I only have some minor remarks.
line 16 - Please check the subscript in AT2R
line 172 – Please check the number of significant digits when presenting the results. While g for all the doses have 3 significant digits, there are four of them for 1uM
Figures are a bit confusing due to the presentation including the histogram and SEM together with squares and dots which, I assume, present individual values. Maybe authors should consider to choose between the two types of presentation (histograms in different colors or patterns with SEM or individual values), or at least, explain under the figures how the data are presented.
Author Response
Q1. line 16 - Please check the subscript in AT2R
R. Corrected.
Q2. line 172 – Please check the number of significant digits when presenting the results. While g for all the doses have 3 significant digits, there are four of them for 1uM
R. Corrected.
Q3. Figures are a bit confusing due to the presentation including the histogram and SEM together with squares and dots which, I assume, present individual values. Maybe authors should consider choosing between the two types of presentation (histograms in different colors or patterns with SEM or individual values), or at least, explain under the figures how the data are presented.

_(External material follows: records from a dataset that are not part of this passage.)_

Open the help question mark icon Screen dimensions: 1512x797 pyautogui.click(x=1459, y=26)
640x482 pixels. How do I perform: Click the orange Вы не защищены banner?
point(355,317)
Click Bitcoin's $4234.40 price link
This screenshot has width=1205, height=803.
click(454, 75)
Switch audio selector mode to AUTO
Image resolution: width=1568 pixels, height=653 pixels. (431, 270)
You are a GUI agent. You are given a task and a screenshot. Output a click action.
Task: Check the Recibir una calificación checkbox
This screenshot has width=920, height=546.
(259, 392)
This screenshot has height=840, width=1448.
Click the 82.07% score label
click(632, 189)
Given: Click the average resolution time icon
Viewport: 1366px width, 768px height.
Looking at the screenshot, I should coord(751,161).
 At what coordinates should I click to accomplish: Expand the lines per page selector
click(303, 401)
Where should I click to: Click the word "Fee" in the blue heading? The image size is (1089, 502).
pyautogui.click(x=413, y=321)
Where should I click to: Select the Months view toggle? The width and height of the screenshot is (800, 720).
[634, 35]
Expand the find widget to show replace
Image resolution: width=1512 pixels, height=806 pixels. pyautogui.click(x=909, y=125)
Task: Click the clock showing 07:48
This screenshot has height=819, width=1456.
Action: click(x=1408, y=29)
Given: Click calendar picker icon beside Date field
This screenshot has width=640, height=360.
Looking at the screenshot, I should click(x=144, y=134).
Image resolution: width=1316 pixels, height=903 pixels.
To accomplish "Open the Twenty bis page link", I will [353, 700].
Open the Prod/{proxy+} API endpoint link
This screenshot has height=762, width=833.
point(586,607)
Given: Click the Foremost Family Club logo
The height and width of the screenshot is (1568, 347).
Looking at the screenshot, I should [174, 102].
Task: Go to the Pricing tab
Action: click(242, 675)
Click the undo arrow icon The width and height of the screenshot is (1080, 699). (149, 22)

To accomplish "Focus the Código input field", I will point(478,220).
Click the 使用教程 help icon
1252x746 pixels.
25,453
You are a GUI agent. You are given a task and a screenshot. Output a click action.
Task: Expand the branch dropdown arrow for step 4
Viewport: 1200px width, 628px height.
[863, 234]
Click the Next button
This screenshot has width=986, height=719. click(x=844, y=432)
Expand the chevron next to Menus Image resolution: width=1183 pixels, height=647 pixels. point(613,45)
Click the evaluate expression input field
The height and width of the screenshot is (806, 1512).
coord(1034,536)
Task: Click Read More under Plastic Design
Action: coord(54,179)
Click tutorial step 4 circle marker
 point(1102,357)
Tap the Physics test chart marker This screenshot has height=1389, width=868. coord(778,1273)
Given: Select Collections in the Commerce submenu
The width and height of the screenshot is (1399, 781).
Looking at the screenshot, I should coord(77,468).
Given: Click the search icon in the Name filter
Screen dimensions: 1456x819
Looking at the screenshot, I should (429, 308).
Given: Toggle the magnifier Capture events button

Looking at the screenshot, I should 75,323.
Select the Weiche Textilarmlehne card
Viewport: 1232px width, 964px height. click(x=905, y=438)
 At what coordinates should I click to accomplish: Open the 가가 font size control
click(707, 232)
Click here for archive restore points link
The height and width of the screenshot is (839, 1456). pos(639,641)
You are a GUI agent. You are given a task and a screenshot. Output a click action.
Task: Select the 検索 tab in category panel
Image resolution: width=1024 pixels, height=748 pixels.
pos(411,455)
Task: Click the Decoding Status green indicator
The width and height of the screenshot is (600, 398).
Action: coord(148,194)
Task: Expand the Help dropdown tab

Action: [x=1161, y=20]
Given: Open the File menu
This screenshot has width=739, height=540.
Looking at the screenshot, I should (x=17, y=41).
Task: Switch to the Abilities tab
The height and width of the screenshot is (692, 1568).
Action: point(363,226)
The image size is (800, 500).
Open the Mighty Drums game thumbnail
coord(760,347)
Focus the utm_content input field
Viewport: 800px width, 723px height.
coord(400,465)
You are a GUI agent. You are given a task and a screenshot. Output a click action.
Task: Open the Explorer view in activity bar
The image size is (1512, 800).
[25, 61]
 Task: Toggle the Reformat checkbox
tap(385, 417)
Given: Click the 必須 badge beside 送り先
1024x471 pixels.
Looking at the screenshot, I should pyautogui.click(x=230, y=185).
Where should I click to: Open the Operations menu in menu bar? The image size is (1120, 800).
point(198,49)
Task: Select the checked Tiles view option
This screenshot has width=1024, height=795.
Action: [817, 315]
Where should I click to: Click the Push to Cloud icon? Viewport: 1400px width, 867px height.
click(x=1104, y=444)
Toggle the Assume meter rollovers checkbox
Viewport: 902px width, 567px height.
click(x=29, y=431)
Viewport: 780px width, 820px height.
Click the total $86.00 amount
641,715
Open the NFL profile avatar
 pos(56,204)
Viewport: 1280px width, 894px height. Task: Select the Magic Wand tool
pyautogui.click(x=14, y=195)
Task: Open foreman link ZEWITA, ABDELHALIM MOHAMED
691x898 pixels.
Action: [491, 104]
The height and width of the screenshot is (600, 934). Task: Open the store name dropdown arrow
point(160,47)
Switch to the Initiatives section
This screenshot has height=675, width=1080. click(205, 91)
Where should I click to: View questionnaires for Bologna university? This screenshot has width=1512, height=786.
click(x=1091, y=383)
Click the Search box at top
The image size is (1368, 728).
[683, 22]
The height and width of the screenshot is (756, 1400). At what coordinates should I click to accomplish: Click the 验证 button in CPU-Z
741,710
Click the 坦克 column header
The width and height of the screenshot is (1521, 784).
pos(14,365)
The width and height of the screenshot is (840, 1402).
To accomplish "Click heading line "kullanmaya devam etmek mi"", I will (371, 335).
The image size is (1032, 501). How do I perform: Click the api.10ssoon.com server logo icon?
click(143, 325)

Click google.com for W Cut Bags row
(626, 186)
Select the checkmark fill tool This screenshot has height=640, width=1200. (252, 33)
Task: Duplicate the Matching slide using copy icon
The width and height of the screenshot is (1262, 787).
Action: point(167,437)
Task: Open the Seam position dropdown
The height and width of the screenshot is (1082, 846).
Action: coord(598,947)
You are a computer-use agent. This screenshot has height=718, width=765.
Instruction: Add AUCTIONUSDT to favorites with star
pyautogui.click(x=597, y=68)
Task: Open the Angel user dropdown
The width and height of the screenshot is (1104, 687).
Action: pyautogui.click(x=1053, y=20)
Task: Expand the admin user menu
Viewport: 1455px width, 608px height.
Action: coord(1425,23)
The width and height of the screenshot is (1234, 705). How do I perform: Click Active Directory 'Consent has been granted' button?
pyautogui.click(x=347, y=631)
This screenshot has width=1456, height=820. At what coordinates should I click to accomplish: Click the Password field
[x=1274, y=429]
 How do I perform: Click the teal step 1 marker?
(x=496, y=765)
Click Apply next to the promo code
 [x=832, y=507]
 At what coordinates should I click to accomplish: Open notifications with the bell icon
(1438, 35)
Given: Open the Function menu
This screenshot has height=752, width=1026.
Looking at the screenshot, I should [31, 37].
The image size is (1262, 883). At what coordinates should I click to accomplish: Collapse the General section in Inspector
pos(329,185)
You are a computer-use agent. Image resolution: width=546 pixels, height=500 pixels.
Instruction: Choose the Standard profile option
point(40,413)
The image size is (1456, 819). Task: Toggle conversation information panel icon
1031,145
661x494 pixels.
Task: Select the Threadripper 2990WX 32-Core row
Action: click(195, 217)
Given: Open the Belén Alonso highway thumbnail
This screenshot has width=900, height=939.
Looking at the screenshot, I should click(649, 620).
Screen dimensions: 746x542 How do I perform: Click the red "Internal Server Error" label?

R. All data used in the present manuscript is available, thus we opted to represent the plots as bars only, as it makes the drug effect more clear. We thank the reviewer for this suggestion.
Reviewer 3 Report
Excellent paper, a pleasure to read. The only observation reggards the drug you used, C21. You should provide the chemical name.
Author Response
Q1. Excellent paper, a pleasure to read. The only observation regards the drug you used, C21. You should provide the chemical name.
R. We thank the reviewer for this compliment. We added the chemical name {butyl[3-(4-((1H-imidazol-1-yl)methyl)phenyl)-5-isobutylthiophen-2-yl] sulfonylcarbamate} in the methods section.